Tory MP Simon Hoare (North Dorset) on Wednesday said: ““I fail to see how moving people to Rwanda is going to in any way disrupt this money-making scheme which these people traffickers have. They’re just going to use different routes to land people on our shores.”

Meanwhile, Conservative former minister Sir Bob Neill suggested investing the money intended for the Rwanda immigration deal into improving the UK’s system for handling claims.

In a letter to the editor of The Times on Saturday, Dr Rudasingwa said: “So egregious are human rights abuses in Rwanda that Britain last year joined international criticism of unlawful killings, torture and other violence.

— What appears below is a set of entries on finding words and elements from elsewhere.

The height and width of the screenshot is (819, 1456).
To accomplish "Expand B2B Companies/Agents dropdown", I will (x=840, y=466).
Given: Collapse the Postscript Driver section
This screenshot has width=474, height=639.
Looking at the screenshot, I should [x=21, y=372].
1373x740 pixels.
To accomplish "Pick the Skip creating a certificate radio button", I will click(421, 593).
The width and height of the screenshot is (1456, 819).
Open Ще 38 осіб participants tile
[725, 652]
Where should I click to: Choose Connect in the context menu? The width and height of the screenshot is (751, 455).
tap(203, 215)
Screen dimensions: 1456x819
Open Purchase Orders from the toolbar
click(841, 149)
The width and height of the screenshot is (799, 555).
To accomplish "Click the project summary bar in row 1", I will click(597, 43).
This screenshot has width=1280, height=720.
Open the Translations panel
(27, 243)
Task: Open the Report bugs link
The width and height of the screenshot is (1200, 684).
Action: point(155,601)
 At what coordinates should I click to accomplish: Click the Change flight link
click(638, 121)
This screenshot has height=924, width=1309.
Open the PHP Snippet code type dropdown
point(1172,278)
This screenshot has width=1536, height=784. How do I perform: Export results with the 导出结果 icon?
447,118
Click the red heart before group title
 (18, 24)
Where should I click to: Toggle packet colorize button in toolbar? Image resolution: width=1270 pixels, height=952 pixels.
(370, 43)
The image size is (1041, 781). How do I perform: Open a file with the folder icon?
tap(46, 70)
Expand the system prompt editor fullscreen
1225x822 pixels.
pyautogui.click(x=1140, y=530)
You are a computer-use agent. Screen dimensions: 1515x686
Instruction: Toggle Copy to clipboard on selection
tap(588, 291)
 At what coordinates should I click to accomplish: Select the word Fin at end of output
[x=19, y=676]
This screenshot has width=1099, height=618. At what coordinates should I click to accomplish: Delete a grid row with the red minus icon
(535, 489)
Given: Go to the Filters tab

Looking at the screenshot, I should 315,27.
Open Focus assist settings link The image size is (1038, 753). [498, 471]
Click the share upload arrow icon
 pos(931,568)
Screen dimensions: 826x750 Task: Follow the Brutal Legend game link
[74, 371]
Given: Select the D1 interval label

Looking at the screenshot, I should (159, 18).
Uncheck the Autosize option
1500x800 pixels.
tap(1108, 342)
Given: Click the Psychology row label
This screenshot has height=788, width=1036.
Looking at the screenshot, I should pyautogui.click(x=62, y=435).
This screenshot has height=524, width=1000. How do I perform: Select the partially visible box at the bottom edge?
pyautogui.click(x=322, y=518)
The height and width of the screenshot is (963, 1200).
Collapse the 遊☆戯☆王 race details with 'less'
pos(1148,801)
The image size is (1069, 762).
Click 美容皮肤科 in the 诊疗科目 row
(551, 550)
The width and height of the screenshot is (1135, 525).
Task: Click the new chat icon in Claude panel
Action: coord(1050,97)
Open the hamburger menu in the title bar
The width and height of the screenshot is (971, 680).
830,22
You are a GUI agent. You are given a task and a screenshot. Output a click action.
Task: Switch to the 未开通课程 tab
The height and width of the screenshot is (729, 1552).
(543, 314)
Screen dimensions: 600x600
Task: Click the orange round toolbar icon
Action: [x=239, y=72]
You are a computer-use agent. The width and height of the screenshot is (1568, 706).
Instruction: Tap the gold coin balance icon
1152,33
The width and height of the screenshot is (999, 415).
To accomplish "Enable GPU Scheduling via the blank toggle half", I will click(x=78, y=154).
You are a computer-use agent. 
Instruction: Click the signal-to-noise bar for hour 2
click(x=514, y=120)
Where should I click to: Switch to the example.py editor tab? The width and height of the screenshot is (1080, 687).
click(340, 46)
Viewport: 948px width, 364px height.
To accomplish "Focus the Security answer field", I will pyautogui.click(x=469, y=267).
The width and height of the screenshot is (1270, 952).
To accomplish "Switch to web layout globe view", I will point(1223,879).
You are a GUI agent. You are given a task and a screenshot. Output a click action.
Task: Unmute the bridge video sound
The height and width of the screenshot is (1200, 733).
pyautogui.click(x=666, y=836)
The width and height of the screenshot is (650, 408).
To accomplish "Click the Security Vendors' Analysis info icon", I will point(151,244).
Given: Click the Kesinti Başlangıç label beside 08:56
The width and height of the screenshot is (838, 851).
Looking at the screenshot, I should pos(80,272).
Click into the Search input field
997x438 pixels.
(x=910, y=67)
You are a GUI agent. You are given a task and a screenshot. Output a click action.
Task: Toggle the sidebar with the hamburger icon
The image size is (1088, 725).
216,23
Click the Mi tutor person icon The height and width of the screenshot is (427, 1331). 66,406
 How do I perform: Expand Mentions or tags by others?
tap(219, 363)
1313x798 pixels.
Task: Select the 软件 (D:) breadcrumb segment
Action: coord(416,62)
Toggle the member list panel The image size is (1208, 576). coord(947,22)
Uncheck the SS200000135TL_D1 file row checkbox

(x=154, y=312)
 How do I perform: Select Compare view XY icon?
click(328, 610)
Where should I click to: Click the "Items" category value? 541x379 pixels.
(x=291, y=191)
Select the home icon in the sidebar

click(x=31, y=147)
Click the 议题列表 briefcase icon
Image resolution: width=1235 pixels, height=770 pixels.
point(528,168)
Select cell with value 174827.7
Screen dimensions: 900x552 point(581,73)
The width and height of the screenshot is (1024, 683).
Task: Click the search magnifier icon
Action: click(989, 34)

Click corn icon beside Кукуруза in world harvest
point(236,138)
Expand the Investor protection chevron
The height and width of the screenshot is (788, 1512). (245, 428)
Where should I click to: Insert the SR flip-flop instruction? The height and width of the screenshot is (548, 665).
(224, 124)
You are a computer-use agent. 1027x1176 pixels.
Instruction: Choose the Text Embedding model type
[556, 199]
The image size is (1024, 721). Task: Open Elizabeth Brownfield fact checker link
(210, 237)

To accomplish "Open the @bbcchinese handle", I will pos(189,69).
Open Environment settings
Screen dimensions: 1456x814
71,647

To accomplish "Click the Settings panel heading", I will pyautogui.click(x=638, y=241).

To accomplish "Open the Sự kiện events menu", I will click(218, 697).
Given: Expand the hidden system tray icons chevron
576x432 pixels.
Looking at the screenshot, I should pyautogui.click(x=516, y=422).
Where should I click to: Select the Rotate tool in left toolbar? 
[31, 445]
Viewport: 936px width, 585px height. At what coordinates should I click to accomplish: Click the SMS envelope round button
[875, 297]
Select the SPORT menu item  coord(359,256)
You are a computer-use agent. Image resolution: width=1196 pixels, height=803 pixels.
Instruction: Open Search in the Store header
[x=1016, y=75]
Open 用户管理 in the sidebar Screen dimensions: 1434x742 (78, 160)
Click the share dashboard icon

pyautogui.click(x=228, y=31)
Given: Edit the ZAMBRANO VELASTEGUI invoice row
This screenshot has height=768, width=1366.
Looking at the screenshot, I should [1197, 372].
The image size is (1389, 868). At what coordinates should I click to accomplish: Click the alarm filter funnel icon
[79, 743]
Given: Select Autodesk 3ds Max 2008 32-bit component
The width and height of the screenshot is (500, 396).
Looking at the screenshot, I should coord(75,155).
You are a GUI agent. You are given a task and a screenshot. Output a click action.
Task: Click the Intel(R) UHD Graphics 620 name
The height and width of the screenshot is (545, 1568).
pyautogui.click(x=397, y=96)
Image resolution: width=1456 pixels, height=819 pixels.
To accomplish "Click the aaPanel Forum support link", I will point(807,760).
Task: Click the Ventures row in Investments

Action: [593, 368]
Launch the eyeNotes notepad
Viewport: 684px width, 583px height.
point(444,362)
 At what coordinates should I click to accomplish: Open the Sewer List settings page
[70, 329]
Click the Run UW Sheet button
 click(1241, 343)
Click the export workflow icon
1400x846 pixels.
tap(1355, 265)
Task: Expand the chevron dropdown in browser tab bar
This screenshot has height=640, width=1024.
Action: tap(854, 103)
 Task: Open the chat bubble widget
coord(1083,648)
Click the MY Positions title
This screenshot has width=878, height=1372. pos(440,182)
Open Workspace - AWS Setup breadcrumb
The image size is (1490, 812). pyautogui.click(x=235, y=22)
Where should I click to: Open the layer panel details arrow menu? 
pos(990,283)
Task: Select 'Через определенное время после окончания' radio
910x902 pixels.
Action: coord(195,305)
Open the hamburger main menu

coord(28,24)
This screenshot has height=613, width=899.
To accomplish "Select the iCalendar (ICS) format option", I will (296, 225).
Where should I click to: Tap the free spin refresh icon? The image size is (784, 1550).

Home Secretary Priti Patel and Rwandan minister for foreign affairs and international co-operation, Vincent Biruta, signed a “world-first” migration and economic development partnership
The deal, shown being signed by Home Secretary Priti Patel and Rwandan foreign affairs minister Vincent Biruta, is worth £120 million (Flora Thompson/PA)

“Only months later it seems all this has been forgotten by Boris Johnson so that a transfer deal can be cut.

“Writing now as a refugee, rootless yet constantly under threat of retaliation by a spiteful regime, I feel for outsiders who battle to reach Britain only to face rendition to the Kagame state.

“For those poor souls it will be a case of out of the frying pan, into the fire.”

A £120 million economic deal has been struck with Rwanda and cash for each removal is expected to follow.

The Bill is currently at the stage known as parliamentary ping-pong – where a piece of legislation moves between the two Houses until agreement on the wording can be reached.